* _The exercise_
Continue the interview with Mohammed Hanif about his novels, picking up right after its last line.

***** Extract to read *****

Twenty years on, a book titled ‘A Case of Exploding Mangoes’ appeared on the shelves of Mr. Books in Islamabad. Apparently, someone had revisited that fateful day of 17th August 1988 in a novel. Frankly, I’m not sure if anyone would’ve cared if it hadn’t been for the mangoes. But the irreverence of the title was intriguing. People picked the book up and started talking about it. The foreign press picked it up and started talking about it. Then it got longlisted for the Man Booker prize. Now everyone was talking about it. ‘Exploding Mangoes’ (the book and the term) took on an almost cult-like status.

Three years later, the author’s ready to serve up his next offering: a novel called ‘Our Lady of Alice Bhatti’. Evidently, Mohammed Hanif isn’t one for boring his readers with staid titles.

A.A. What’s the new book about? Give me a synopsis.

M.H. Ugh. That’s the hardest thing to do. After all, if I could talk about something or tell you a story or an anecdote or tell you how I feel about it, why would I write the book, right? Sometimes you have to go through this whole process of writing to try and capture something that is not everyday, that is slightly more complex. I’ll tell you what I can tell you.

I think it’s a love story. It’s about a working girl and her life and her struggle to improve her lot. The main character is a nurse and she’s had a troubled past. She’s been to jail and is trying to find a job. She’s very independent minded and doesn’t take things lying down. She falls in love with somebody unexpectedly. That’s what it’s about.

A.A. You picked up on a number of topics in Exploding Mangoes that were considered taboo – morally and politically. Is that something you’re doing again in the new book?

***** Data extract *****

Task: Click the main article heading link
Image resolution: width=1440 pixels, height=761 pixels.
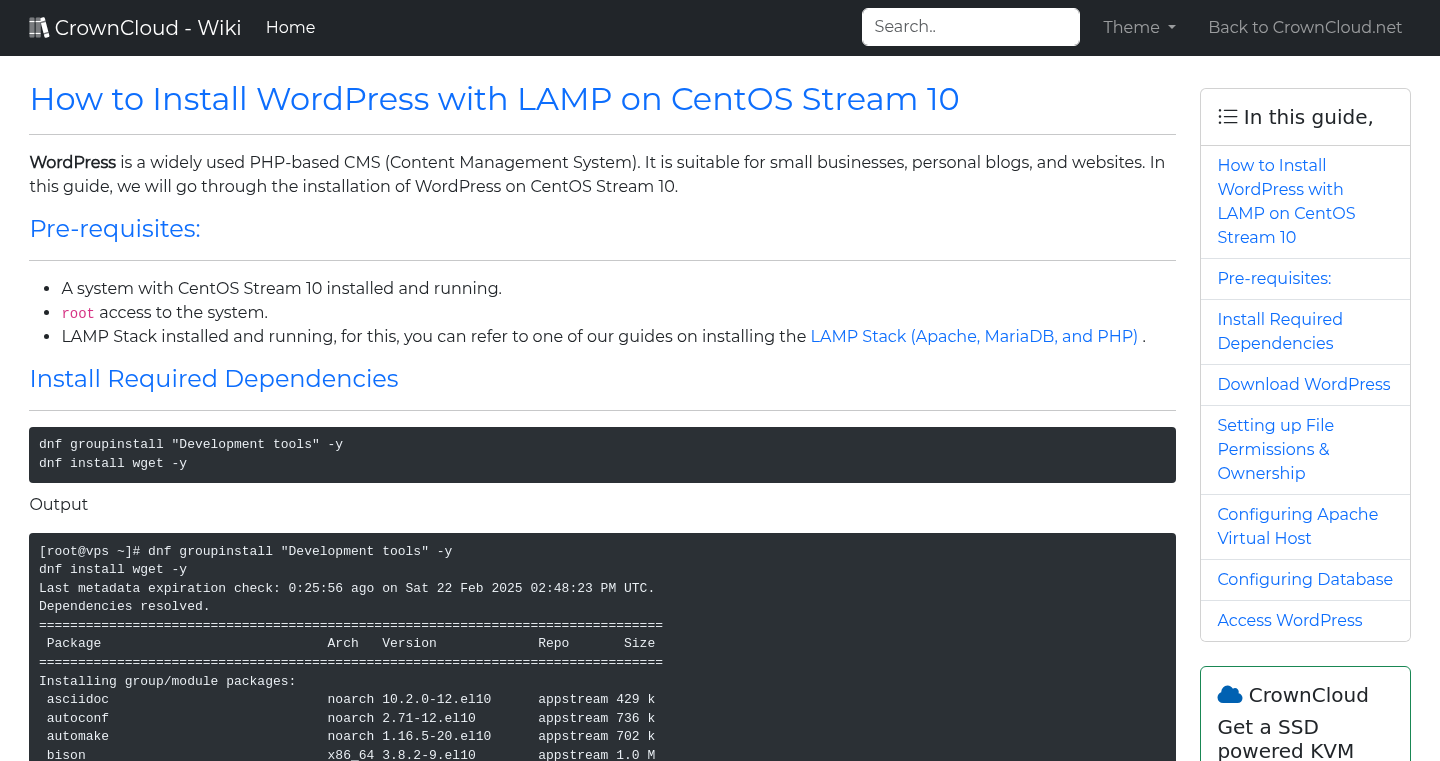Action: coord(494,99)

*****

* _Exercise answer_
M.H. One doesn’t set out to break taboos when one’s trying to create a work of fiction! You create your own little world and obviously it doesn’t have to be very realistic, but it has its own internal rules… it has its own weather… that you have to stay true to. You were mentioning Exploding Mangoes. That has a little boy-on-boy action (pauses for thought) which I thought was very tastefully done (laughs). While I was writing it, I had to stop and think whether I could do something else here. But whatever I’d done before that was in a way leading up to this moment. They were teenagers… nothing but hormones… there was no way for them to interact with women because there were no women for months and months, and they had no family either. Obviously in these kinds of situations (especially when you’re in a bit of trouble) physical interaction becomes more intense. So it had to be done. It made sense. If I break some taboo in that, I do. But I don’t write that way: I don’t sit down and think, “This is my plot, these are my characters, these are the taboos I’m going to break.” Having said that, there is a certain kind of childish joy in writing about something that is forbidden.

In a way, the basic act of creating fiction is forbidden, especially in our society where it’s not considered very productive. You’re already breaking some taboos when you decide that today you’re not going to office or making dinner for the family – instead, you’ll just sit in a corner and think up of bizarre stuff and write it down.

A.A. So you don’t know the plot or characters before you start writing. How do you set down the basics?

M.H. I don’t. I write in a very chaotic way. I don’t go from chapter 1 to 2 to 3… that’s not how it works. I usually start with an image or a half-remembered line or a vague character I might have seen somewhere twenty years ago. That kind of stays with you and you get more curious: who is this person, what’s happening, what’s she thinking? And out of that blurred memory, something emerges. It starts to become clearer. And after doing this for about six months you realize it’s not going anywhere (laughs). You think, “I really loveher, but she’s not doing anything.” Then you forget her for a while and start imagining other significant people in her life. That’s where the element of play comes in. You build up a para here, a page there, and slowly things start to connect and suddenly you realize that this is the story.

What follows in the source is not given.